Baba shook her head, long dark hair swinging. “She’s never going to tell you, Liam. And you can’t use the kind of tools it would take to get the information out of her. You have to let me take her to the Otherworld. Ten minutes with the queen, and Maya will be singing like a canary.” She gave a laugh without humor. “Hell, she might be a canary.”
“No.”
“What do you mean, no?” Baba asked, taking a step back. “We agreed; when we caught Maya, I would take her back to the Otherworld. Otherwise the queen is going to have my head!”
Even though they were already speaking in a relatively quiet tone, Liam lowered his voice even further. All he needed was for Clive Matthews to overhear him talking about some kind of fairyland. At the moment, he might have saved his job, but that would certainly lose it for him, arrest or no arrest.

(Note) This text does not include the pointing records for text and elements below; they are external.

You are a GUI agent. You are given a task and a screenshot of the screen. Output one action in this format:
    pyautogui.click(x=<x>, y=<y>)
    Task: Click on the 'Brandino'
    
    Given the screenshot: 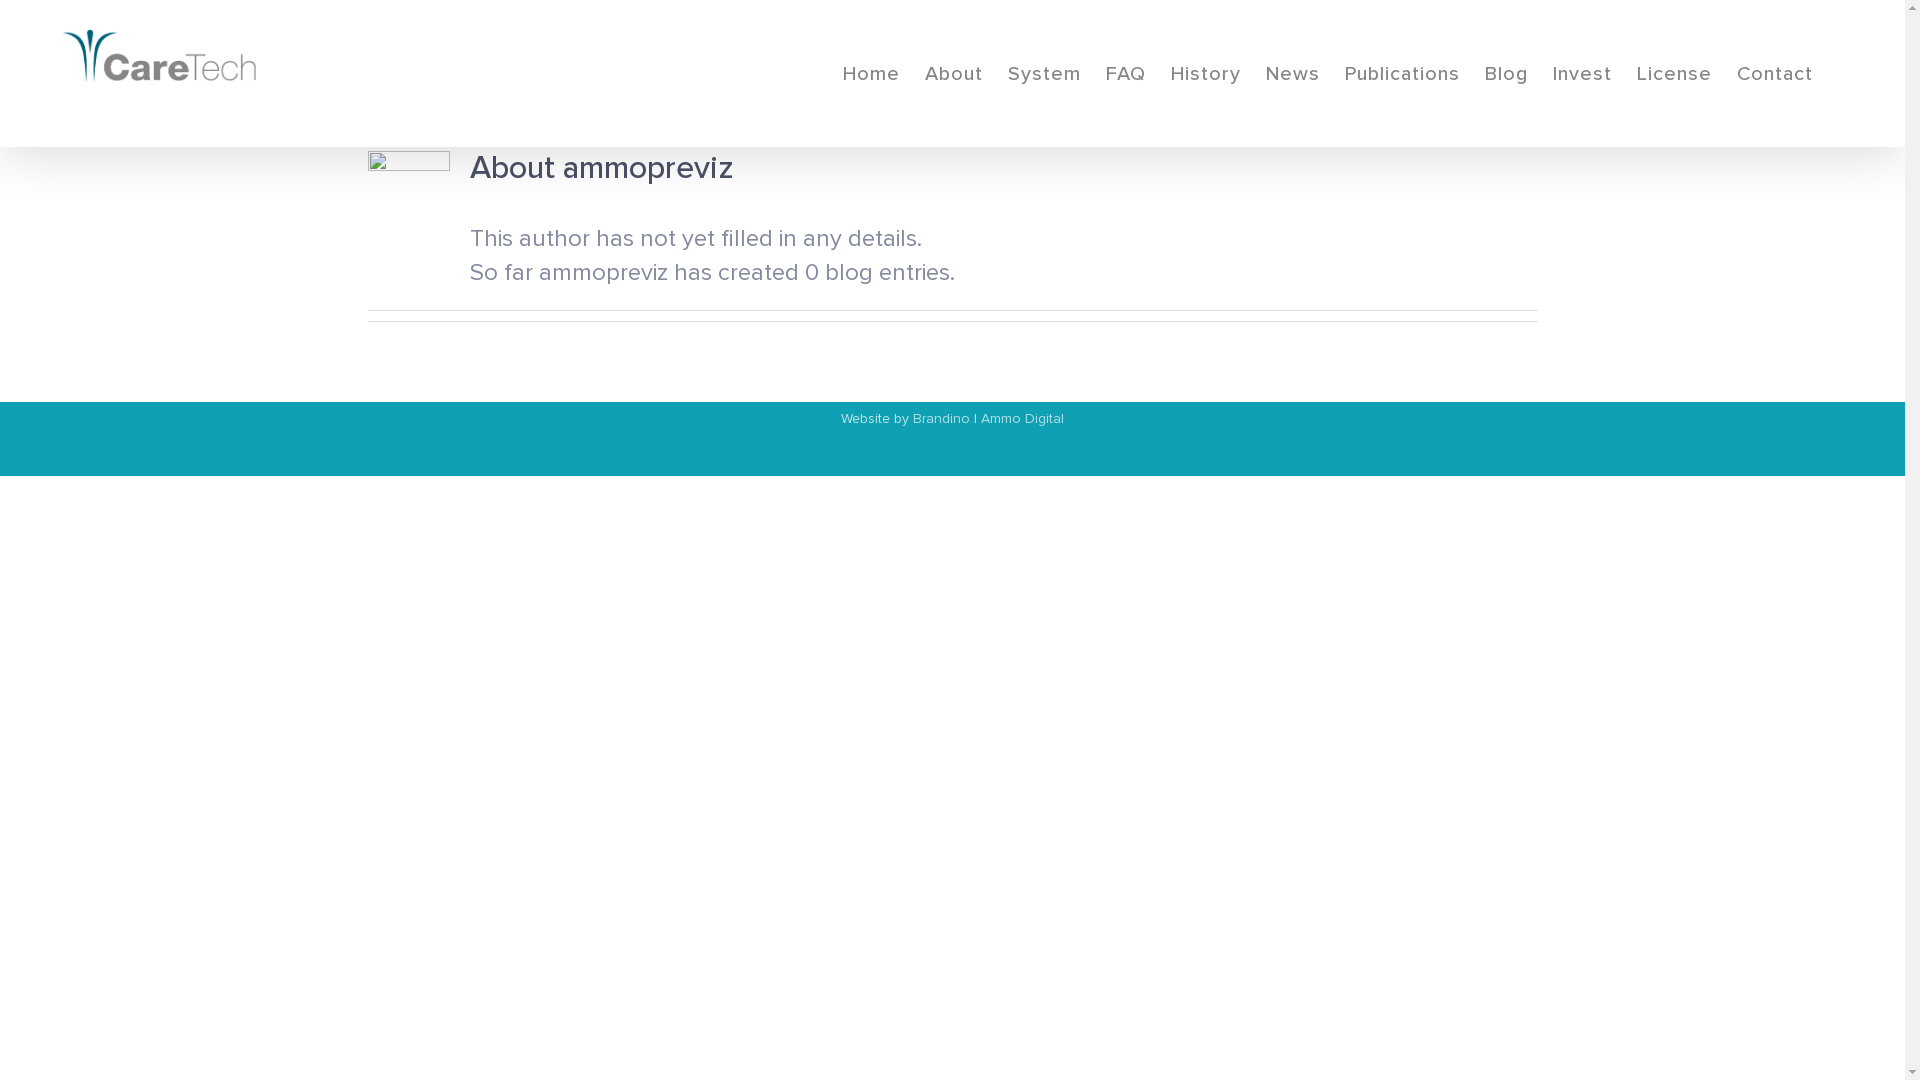 What is the action you would take?
    pyautogui.click(x=940, y=417)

“I’ll let you talk to her in private, after these people have all gone home and things are calmer,” Liam said, thinking he was being perfectly reasonable. “I’ll even let you work whatever voodoo you want to get information, as long as there are no physical signs of it when you are done. But I can’t just allow you to take her out of here. Not only would I get fired as soon as it was discovered that she’d escaped, but people would start to wonder about her accusations. I could even end up facing an official inquiry. I’m sorry, Barbara, but she has to stay here.”

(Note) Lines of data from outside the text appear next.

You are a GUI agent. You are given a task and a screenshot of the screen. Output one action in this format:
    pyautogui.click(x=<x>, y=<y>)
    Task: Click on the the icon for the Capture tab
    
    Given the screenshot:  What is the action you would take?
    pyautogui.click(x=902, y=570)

Baba’s face became a frozen lake of cool disdain. “I see,” she said. “So your career is more important than the fact that the Otherworld is falling to pieces because that bitch you currently have chained to one of your desks has been overusing magical power through the door I haven’t been able to find,” she said, scorn dripping like acid. “And if I can’t find that door without removing her from this station, that’s just too bad?”